Meno fallimenti per le imprese
Considerando il primo semestre dell’anno, sebbene il numero dei fallimenti resti ancora elevato (7,6 mila) i dati analizzati da Cerved confermano l’orientamento decrescente in atto da inizio 2015. Tale riduzione ha riguardato tutte le diverse forme giuridiche d’impresa monitorate, con differenze sensibili: le società di persone hanno registrato ben l’11,8% di procedure in meno; più contenute ma comunque importanti i cali di società organizzate in altre forme giuridiche (-6,6%) e di società di capitale (-6%, ancora sopra il livello 2013).
Fallimenti per settore...
La diminuzione del livello dei fallimenti ha coinvolto tutti i macrosettori economici, con alcune differenze. Il calo più marcato si è registrato nelle imprese che operano nella manifattura (-16,4% rispetto ai primi sei mesi del 2014) con il picco maggiore nelle società che producono beni di consumo (-46,4%). A trainare la riduzione dei fallimenti nei servizi sono le società immobiliari (-13,3%) e quelle della filiera informazione-comunicazione.
...e aree geografiche
Considerando i dati delle procedure monitorate per area geografica, le maggiori diminuzioni si registrano nel Nord-Ovest (-11,7%), dove si scende sotto il livello del 2013, e nel Mezzogiorno (-8,9%); i cali più contenuti invece si sono invece concentrati nelle regioni del Nord-Est (-3,5%) e nel Centro (-0,4%).

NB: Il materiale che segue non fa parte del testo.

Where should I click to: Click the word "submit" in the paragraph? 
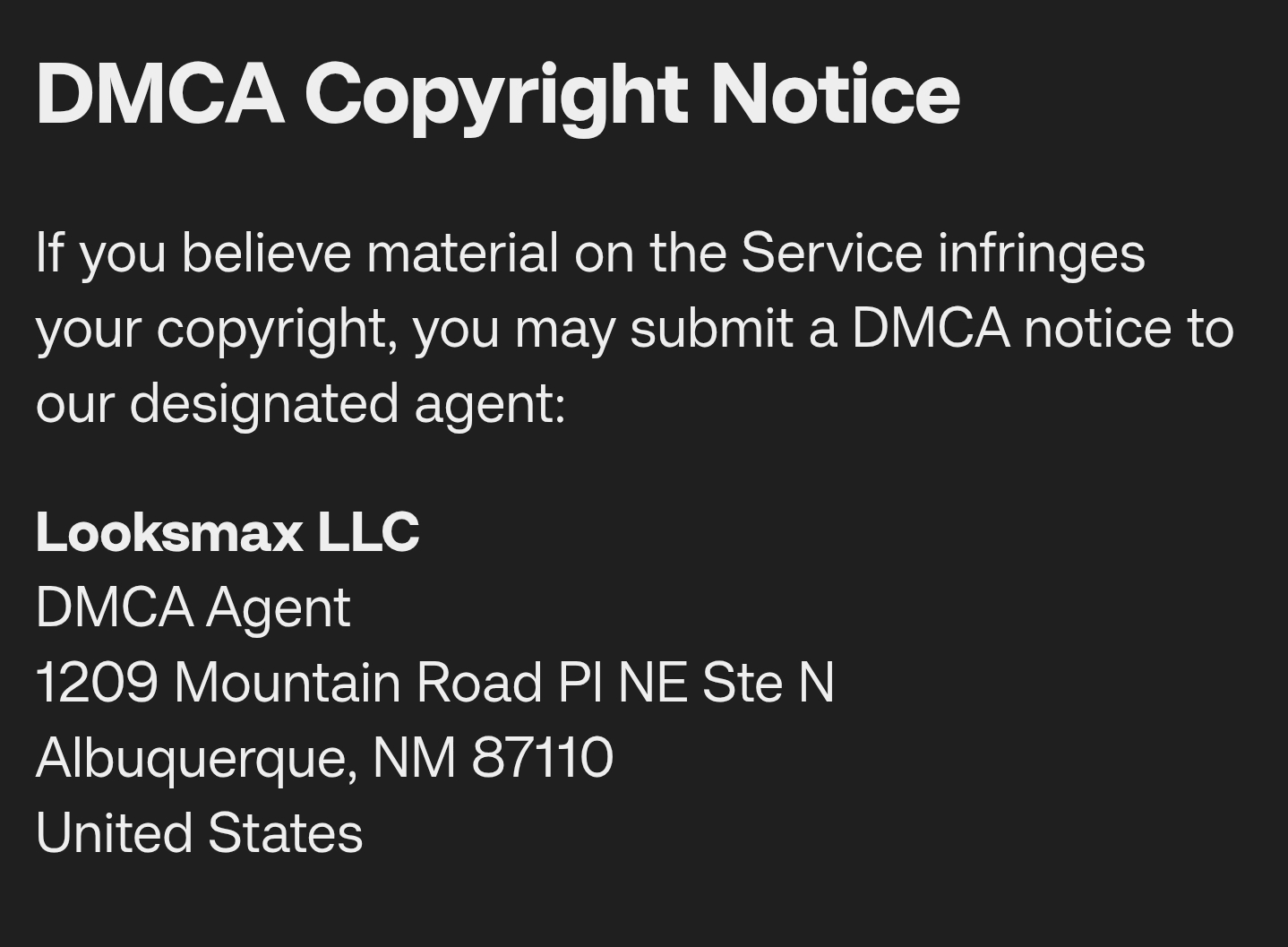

Diminuiscono le procedure concorsuali non fallimentari
Fra aprile e giugno scende il numero complessivo delle procedure concorsuali non fallimentari: -6,5% rispetto secondo trimestre 2014. Il totale di questi casi di insolvenza raggiunge la cifra di 1,3 mila, il 12,1% meno sul dato del 2014. A livello settoriale, i dati mostrano come il calo sia stato più accentuato nelle costruzioni e nell’industria mentre sia stato più contenuto nel terziario. Nel Nord-Ovest si registra la diminuzione più marcata, quasi il 20% delle procedure non fallimentari in meno, mentre è più contenuta nel resto del Paese.
Liquidazioni: sempre meno gli imprenditori che vogliono chiudere
Nel corso del secondo trimestre del 2015 è diminuito il numero degli imprenditori che ha volontariamente deciso di chiudere la propria attività: fra aprile e giugno sono state liquidate quasi 14mila imprese in bonis, il 4,7% in meno rispetto allo stesso periodo del 2014. La riduzione è ancora più pronunciata (-15,1%) se si considerano le società di capitale che hanno presentato almeno un bilancio nei 3 anni precedenti le procedura, mentre risulta in forte aumento (+49,3%) il numero di liquidazioni di società che, anche se attive, non hanno presentato alcun bilancio nei tre anni precedenti alla chiusura. Su base semestrale, le liquidazioni volontarie raggiungono quota 29,6 mila, -6,9% rispetto ai primi sei mesi del 2014. A livello settoriale, l’industria si conferma il settore con il minor numero di liquidazioni e nel quale la diminuzione è maggiore mentre, sul fronte opposto, è ancora il terziario a mostrare il maggior numero di liquidazioni. Dal punto di vista geografico sono le regioni del Centro Sud a trainare la riduzione: per le regioni del Mezzogiorno il calo rispetto ai primi sei mesi del 2014 è del 18,3%.
«Il deciso calo dei fallimenti registrato nel secondo trimestre 2015 mostra un chiaro trend di miglioramento – commenta Gianandrea De Bernardis, Amministratore Delegato di Cerved. Si tratta di un ulteriore segnale positivo che si aggiunge a quanto stiamo osservando nei pagamenti, divenuti più regolari, nei bilanci migliori e nel ridotto rischio di insolvenza delle PMI. Se, come ci aspettiamo, questa tendenza proseguirà nei prossimi mesi il paese potrà finalmente incamminarsi verso una condizione di maggiore normalità economica».